═══ INFORMATION SHOWN ═══

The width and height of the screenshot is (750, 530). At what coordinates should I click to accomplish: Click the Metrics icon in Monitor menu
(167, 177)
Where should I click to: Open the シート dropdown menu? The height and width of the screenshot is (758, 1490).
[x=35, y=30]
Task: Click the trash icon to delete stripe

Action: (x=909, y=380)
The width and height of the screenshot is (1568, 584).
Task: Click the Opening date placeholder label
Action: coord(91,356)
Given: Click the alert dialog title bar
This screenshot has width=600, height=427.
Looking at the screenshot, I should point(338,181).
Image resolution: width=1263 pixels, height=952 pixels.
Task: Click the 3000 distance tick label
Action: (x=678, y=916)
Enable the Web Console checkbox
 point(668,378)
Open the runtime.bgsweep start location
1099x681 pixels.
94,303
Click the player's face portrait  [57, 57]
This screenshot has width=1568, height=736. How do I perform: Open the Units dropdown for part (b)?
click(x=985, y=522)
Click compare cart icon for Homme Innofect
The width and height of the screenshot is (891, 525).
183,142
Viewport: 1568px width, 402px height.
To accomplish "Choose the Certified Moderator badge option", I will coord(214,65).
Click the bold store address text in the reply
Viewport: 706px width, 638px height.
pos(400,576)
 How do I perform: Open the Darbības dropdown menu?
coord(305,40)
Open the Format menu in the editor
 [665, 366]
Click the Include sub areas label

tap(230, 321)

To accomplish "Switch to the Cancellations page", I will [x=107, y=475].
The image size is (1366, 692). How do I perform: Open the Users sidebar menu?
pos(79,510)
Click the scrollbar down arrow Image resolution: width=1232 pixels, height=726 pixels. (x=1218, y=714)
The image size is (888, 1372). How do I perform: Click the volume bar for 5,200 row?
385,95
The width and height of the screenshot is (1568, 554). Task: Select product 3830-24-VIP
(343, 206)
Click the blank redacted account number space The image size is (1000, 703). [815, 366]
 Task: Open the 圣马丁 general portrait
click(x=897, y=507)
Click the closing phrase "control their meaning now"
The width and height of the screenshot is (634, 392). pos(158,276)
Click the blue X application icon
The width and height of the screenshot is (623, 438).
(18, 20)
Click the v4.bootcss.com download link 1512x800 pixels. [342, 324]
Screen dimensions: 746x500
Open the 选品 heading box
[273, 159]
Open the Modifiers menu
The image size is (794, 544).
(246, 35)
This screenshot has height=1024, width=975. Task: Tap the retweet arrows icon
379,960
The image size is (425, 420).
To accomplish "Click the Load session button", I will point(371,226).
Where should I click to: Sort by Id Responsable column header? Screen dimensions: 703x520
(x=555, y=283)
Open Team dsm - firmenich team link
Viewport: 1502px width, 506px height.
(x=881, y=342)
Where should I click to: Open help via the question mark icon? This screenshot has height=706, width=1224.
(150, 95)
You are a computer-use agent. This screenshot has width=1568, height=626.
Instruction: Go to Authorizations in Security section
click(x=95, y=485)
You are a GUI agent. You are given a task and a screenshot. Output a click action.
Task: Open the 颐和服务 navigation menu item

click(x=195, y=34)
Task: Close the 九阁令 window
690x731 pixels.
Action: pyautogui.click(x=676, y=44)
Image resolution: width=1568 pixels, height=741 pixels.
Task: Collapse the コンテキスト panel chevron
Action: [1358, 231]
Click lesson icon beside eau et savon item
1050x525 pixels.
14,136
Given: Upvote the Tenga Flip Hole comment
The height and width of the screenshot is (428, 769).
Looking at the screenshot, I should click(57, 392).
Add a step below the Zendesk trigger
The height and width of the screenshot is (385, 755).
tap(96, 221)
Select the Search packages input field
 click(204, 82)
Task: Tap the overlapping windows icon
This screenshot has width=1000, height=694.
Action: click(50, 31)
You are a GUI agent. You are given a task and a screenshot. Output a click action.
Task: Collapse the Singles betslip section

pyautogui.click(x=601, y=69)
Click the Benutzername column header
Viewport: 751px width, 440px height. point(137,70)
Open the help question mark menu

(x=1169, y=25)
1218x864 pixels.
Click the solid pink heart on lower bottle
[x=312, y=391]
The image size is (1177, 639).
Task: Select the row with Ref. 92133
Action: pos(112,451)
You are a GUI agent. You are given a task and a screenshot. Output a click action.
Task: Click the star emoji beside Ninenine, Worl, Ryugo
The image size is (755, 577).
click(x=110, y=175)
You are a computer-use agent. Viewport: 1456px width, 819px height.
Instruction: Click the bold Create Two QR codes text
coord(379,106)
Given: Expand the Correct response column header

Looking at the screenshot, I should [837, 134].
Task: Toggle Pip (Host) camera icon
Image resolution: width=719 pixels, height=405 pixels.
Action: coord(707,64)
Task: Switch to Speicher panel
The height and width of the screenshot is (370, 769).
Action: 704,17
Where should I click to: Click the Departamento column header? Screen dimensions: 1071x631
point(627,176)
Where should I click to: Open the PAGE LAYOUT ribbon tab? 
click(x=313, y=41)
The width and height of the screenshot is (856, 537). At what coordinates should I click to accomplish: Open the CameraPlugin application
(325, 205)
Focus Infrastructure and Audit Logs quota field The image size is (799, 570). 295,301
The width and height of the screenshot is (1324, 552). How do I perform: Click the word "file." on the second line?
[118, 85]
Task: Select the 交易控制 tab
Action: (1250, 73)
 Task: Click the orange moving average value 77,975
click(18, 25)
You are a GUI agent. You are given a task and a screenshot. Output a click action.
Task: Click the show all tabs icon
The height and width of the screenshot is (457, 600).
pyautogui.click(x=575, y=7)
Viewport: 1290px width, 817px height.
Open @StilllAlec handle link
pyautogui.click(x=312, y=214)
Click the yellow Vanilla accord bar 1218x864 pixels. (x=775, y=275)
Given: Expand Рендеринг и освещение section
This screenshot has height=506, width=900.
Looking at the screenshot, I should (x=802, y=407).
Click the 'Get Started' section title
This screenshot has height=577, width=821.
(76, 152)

═══

**TRY IT**
The listing is to be retyped in full, exactly as shown.

**EXPECTED ANSWER**
The width and height of the screenshot is (750, 530). At what coordinates should I click to accomplish: Click the Metrics icon in Monitor menu
(167, 177)
Where should I click to: Open the シート dropdown menu? The height and width of the screenshot is (758, 1490).
[x=35, y=30]
Task: Click the trash icon to delete stripe

Action: (x=909, y=380)
The width and height of the screenshot is (1568, 584).
Task: Click the Opening date placeholder label
Action: coord(91,356)
Given: Click the alert dialog title bar
This screenshot has width=600, height=427.
Looking at the screenshot, I should point(338,181).
Image resolution: width=1263 pixels, height=952 pixels.
Task: Click the 3000 distance tick label
Action: (x=678, y=916)
Enable the Web Console checkbox
 point(668,378)
Open the runtime.bgsweep start location
1099x681 pixels.
94,303
Click the player's face portrait  [57, 57]
This screenshot has width=1568, height=736. How do I perform: Open the Units dropdown for part (b)?
click(x=985, y=522)
Click compare cart icon for Homme Innofect
The width and height of the screenshot is (891, 525).
183,142
Viewport: 1568px width, 402px height.
To accomplish "Choose the Certified Moderator badge option", I will coord(214,65).
Click the bold store address text in the reply
Viewport: 706px width, 638px height.
pos(400,576)
 How do I perform: Open the Darbības dropdown menu?
coord(305,40)
Open the Format menu in the editor
 [665, 366]
Click the Include sub areas label

tap(230, 321)

To accomplish "Switch to the Cancellations page", I will [x=107, y=475].
The image size is (1366, 692). How do I perform: Open the Users sidebar menu?
pos(79,510)
Click the scrollbar down arrow Image resolution: width=1232 pixels, height=726 pixels. (x=1218, y=714)
The image size is (888, 1372). How do I perform: Click the volume bar for 5,200 row?
385,95
The width and height of the screenshot is (1568, 554). Task: Select product 3830-24-VIP
(343, 206)
Click the blank redacted account number space The image size is (1000, 703). [815, 366]
 Task: Open the 圣马丁 general portrait
click(x=897, y=507)
Click the closing phrase "control their meaning now"
The width and height of the screenshot is (634, 392). pos(158,276)
Click the blue X application icon
The width and height of the screenshot is (623, 438).
(18, 20)
Click the v4.bootcss.com download link 1512x800 pixels. [342, 324]
Screen dimensions: 746x500
Open the 选品 heading box
[273, 159]
Open the Modifiers menu
The image size is (794, 544).
(246, 35)
This screenshot has height=1024, width=975. Task: Tap the retweet arrows icon
379,960
The image size is (425, 420).
To accomplish "Click the Load session button", I will point(371,226).
Where should I click to: Sort by Id Responsable column header? Screen dimensions: 703x520
(x=555, y=283)
Open Team dsm - firmenich team link
Viewport: 1502px width, 506px height.
(x=881, y=342)
Where should I click to: Open help via the question mark icon? This screenshot has height=706, width=1224.
(150, 95)
You are a computer-use agent. This screenshot has width=1568, height=626.
Instruction: Go to Authorizations in Security section
click(x=95, y=485)
You are a GUI agent. You are given a task and a screenshot. Output a click action.
Task: Open the 颐和服务 navigation menu item

click(x=195, y=34)
Task: Close the 九阁令 window
690x731 pixels.
Action: pyautogui.click(x=676, y=44)
Image resolution: width=1568 pixels, height=741 pixels.
Task: Collapse the コンテキスト panel chevron
Action: [1358, 231]
Click lesson icon beside eau et savon item
1050x525 pixels.
14,136
Given: Upvote the Tenga Flip Hole comment
The height and width of the screenshot is (428, 769).
Looking at the screenshot, I should click(57, 392).
Add a step below the Zendesk trigger
The height and width of the screenshot is (385, 755).
tap(96, 221)
Select the Search packages input field
 click(204, 82)
Task: Tap the overlapping windows icon
This screenshot has width=1000, height=694.
Action: click(50, 31)
You are a GUI agent. You are given a task and a screenshot. Output a click action.
Task: Collapse the Singles betslip section

pyautogui.click(x=601, y=69)
Click the Benutzername column header
Viewport: 751px width, 440px height. point(137,70)
Open the help question mark menu

(x=1169, y=25)
1218x864 pixels.
Click the solid pink heart on lower bottle
[x=312, y=391]
The image size is (1177, 639).
Task: Select the row with Ref. 92133
Action: pos(112,451)
You are a GUI agent. You are given a task and a screenshot. Output a click action.
Task: Click the star emoji beside Ninenine, Worl, Ryugo
The image size is (755, 577).
click(x=110, y=175)
You are a computer-use agent. Viewport: 1456px width, 819px height.
Instruction: Click the bold Create Two QR codes text
coord(379,106)
Given: Expand the Correct response column header

Looking at the screenshot, I should [837, 134].
Task: Toggle Pip (Host) camera icon
Image resolution: width=719 pixels, height=405 pixels.
Action: coord(707,64)
Task: Switch to Speicher panel
The height and width of the screenshot is (370, 769).
Action: 704,17
Where should I click to: Click the Departamento column header? Screen dimensions: 1071x631
point(627,176)
Where should I click to: Open the PAGE LAYOUT ribbon tab? 
click(x=313, y=41)
The width and height of the screenshot is (856, 537). At what coordinates should I click to accomplish: Open the CameraPlugin application
(325, 205)
Focus Infrastructure and Audit Logs quota field The image size is (799, 570). 295,301
The width and height of the screenshot is (1324, 552). How do I perform: Click the word "file." on the second line?
[118, 85]
Task: Select the 交易控制 tab
Action: (1250, 73)
 Task: Click the orange moving average value 77,975
click(18, 25)
You are a GUI agent. You are given a task and a screenshot. Output a click action.
Task: Click the show all tabs icon
The height and width of the screenshot is (457, 600).
pyautogui.click(x=575, y=7)
Viewport: 1290px width, 817px height.
Open @StilllAlec handle link
pyautogui.click(x=312, y=214)
Click the yellow Vanilla accord bar 1218x864 pixels. (x=775, y=275)
Given: Expand Рендеринг и освещение section
This screenshot has height=506, width=900.
Looking at the screenshot, I should (x=802, y=407).
Click the 'Get Started' section title
This screenshot has height=577, width=821.
(76, 152)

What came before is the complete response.